11 May, 2018

You might have heard a lot about Test Driven Development and Behavior Driven Development methodologies, but did you really bother to study the difference between the two?

So, without further ado, let’s get down to study:

Test Driven Development (TDD)

Test Driven Development, as the name suggests, is driven and run by a series of automated unit test cases to extract out the peak functional aspect of a specific feature. These tests fail naturally because developers write unit tests when the functional codes are unwritten. TDD is mostly used in agile workflows as it supports the product shipment at the end of test sprint.

Following are the important process components of TDD:

  • The developer writes the automated test cases subsequent to the instructions and requirement documents, leaving the production code unwritten.
  • The development team drives these automated test scripts with the support of currently developed modules and the test fails naturally. It is because writing test codes without any functional codes end with a vain and futile process. So be at ease and watch them fail flawlessly!
  • After finding the easiest solution, developers manage to refactor the code to create a verified deliverable product by the end of the sprint.

Nat Pryce and Steve Freeman’s book “Growing Object-Oriented Software, Guided by Tests” has a classic TDD cycle that explains the TDD loop as:

Write a failing test Pass the test Refactor and the cycle continues.

TDD tests the code’s ability to accept a given data and the probability of recovering it via refactor approach. But intrinsic computations may nullify any wide-reaching changes in the automated test cases and cost both money and time to the whole software development team.

Behavior Driven Development (BDD)

TDD is actually BDD done right. It can be referred to as a better implementation of TDD with more useful guidelines. It helps in defining user behavior through expert conversations, choosing particular tools and testing types. In fact, BDD is based on theory rather than being a running process. Putting it simply, BDD is expected to remove any glitches and problems associated with the TDD process.
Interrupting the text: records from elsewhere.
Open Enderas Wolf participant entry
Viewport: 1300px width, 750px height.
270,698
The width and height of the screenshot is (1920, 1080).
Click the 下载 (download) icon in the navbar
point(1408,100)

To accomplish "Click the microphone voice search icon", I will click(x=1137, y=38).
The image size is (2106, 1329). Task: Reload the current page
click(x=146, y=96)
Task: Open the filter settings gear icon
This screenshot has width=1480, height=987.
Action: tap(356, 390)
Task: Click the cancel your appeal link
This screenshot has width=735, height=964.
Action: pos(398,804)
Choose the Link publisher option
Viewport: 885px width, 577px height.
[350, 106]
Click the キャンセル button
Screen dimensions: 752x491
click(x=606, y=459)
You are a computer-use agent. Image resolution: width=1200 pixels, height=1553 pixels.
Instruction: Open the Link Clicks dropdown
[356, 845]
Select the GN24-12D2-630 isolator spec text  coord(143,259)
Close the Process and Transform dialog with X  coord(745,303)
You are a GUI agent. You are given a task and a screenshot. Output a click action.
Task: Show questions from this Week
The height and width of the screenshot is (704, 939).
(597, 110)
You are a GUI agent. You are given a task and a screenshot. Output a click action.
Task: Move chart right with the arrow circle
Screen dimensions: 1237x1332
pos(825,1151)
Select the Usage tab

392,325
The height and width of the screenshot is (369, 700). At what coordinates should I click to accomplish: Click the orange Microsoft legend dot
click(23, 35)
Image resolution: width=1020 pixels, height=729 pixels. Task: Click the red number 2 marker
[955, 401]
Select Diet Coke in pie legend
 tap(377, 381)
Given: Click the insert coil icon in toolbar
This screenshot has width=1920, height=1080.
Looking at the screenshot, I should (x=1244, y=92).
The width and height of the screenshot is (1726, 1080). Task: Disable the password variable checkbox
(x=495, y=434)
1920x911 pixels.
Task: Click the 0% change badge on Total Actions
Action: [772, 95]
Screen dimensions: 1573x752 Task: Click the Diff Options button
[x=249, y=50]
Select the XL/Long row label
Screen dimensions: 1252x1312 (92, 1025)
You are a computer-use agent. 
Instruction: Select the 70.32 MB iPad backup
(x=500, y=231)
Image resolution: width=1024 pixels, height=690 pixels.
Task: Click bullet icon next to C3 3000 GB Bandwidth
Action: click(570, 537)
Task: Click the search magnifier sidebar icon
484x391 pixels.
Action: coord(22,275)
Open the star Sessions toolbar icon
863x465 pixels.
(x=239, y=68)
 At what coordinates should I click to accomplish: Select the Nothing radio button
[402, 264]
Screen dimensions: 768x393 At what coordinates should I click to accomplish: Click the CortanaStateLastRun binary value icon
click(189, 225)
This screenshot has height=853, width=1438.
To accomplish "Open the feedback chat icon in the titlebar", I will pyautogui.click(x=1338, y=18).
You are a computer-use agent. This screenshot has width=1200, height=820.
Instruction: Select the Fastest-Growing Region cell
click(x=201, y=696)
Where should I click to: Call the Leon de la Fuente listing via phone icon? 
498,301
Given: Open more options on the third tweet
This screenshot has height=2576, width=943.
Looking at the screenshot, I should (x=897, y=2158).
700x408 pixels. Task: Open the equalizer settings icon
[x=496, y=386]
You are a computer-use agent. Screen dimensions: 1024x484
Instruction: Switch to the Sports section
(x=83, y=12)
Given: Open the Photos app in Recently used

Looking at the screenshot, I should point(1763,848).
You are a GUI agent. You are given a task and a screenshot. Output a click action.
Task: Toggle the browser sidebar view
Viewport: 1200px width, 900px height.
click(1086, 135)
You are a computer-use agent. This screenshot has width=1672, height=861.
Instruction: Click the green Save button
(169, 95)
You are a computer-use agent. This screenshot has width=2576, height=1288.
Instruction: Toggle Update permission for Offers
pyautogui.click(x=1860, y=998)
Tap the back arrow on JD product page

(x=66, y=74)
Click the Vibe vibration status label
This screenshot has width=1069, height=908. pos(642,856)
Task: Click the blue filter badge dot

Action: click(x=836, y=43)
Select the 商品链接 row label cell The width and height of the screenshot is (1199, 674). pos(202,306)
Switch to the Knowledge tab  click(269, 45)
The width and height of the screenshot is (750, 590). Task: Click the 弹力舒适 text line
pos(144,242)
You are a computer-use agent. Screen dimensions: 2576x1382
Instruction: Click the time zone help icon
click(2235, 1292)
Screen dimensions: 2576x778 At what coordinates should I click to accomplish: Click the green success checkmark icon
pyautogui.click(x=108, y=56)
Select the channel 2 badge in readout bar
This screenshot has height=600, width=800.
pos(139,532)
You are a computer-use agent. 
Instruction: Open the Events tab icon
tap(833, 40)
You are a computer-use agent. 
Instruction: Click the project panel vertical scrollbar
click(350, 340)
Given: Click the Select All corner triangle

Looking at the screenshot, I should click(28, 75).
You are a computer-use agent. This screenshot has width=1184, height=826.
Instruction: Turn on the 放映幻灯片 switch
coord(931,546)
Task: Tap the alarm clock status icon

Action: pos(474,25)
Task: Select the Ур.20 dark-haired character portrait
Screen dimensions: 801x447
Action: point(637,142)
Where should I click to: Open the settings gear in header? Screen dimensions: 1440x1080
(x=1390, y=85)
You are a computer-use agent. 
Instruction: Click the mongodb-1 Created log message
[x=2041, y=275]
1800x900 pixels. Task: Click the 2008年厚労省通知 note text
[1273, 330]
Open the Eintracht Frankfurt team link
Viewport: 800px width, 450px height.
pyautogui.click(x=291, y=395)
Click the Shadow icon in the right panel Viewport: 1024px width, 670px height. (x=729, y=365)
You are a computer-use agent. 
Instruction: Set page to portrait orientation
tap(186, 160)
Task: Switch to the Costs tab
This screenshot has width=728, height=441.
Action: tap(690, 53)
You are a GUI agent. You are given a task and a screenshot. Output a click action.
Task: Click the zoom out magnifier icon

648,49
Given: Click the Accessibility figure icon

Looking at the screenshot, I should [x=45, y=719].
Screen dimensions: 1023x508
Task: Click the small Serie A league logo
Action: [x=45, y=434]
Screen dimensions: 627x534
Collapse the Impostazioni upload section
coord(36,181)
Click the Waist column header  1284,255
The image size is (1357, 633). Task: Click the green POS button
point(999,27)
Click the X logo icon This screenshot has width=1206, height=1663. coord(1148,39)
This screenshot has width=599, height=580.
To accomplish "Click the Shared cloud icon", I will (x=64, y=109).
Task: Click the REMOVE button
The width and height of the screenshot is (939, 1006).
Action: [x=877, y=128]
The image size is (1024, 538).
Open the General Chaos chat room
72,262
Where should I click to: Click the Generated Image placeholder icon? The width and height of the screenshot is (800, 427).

It is communicated and programmed in an agile workflow where:

  • The business analyst highlights the user behaviors they expect to see functioning in the product or system.
  • These specifications are transformed into automated test scripts to run against the functional codes.
  • The developer makes queries about the defined user specifications according to their understanding of the concept defined by the business person and while writing functional codes in the development process. This step verifies the quality of the automated test scripts.
  • The tester tests the test cases and test scripts, may detect a bug in the code, and report it to the developer.
  • The development team thus refactors and organizes the functional code to produce a tested and verified deliverable at the completion of the sprint.

BDD can be driven and run by various CI tools such as Cucumber, Docker, PowerTools, FitNesse, etc. The test scripts and functional codes are written in simple English in Gherkin, Wikis etc.

Since the behavior-driven specifications are written in English, it puts all the stakeholders and the IT team on the same shared ground that lessens the chances of any fallacies and risks. BDD greatly helps in achieving the well-thought and actually experimented user-behavior.


TDD vs. BDD helped us realize that test-driven development is itself confusing. Because how can you test something that isn’t complete or built yet. Testing can’t be done on assumptions merely, while there are many other reasons to hail BDD:

  • BDD is simply written in plain English language that is easy to understand by all members of the team while TDD is written in complicated IT languages like Ruby on Rails, Java, Python etc.
  • BDD demonstrates the application behavior keeping in view the potential users, in contrast, TDD only focuses on functional implementation. This is how quality and CD can be more efficiently maintained in BDD as compared to TDD.

Acceptance and communication get easier with BDD, while TDD is dispersed and complicates team association. The comparison suggests that writing vague test cases is useless without specifying the user’s behavior towards a specific product.

Therefore, it’s more important to hang a hat on user-defined behavior which is only possible with the Business-Driven Development process.